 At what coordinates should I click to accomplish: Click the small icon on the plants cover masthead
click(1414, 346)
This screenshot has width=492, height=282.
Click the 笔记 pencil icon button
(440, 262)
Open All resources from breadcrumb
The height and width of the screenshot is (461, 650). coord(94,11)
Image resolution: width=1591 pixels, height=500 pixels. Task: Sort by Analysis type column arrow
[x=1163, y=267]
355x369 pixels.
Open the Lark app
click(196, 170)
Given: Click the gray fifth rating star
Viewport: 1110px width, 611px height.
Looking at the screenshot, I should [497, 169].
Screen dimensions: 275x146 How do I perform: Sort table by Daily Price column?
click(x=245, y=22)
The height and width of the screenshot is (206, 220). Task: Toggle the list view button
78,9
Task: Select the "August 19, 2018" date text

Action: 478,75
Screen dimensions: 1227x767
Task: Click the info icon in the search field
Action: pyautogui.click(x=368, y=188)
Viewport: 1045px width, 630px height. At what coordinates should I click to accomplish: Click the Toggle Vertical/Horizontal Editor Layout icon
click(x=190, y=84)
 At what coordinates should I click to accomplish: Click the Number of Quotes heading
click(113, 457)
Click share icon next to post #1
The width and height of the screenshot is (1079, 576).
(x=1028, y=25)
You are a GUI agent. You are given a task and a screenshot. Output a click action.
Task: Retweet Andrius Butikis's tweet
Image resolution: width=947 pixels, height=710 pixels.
--------------------
■ **Stated exercise**:
Please print all of the lines above again, unchanged and in the same order.

■ **Finished exercise**:
 At what coordinates should I click to accomplish: Click the small icon on the plants cover masthead
click(1414, 346)
This screenshot has width=492, height=282.
Click the 笔记 pencil icon button
(440, 262)
Open All resources from breadcrumb
The height and width of the screenshot is (461, 650). coord(94,11)
Image resolution: width=1591 pixels, height=500 pixels. Task: Sort by Analysis type column arrow
[x=1163, y=267]
355x369 pixels.
Open the Lark app
click(196, 170)
Given: Click the gray fifth rating star
Viewport: 1110px width, 611px height.
Looking at the screenshot, I should [497, 169].
Screen dimensions: 275x146 How do I perform: Sort table by Daily Price column?
click(x=245, y=22)
The height and width of the screenshot is (206, 220). Task: Toggle the list view button
78,9
Task: Select the "August 19, 2018" date text

Action: 478,75
Screen dimensions: 1227x767
Task: Click the info icon in the search field
Action: pyautogui.click(x=368, y=188)
Viewport: 1045px width, 630px height. At what coordinates should I click to accomplish: Click the Toggle Vertical/Horizontal Editor Layout icon
click(x=190, y=84)
 At what coordinates should I click to accomplish: Click the Number of Quotes heading
click(113, 457)
Click share icon next to post #1
The width and height of the screenshot is (1079, 576).
(x=1028, y=25)
You are a GUI agent. You are given a task and a screenshot. Output a click action.
Task: Retweet Andrius Butikis's tweet
Image resolution: width=947 pixels, height=710 pixels.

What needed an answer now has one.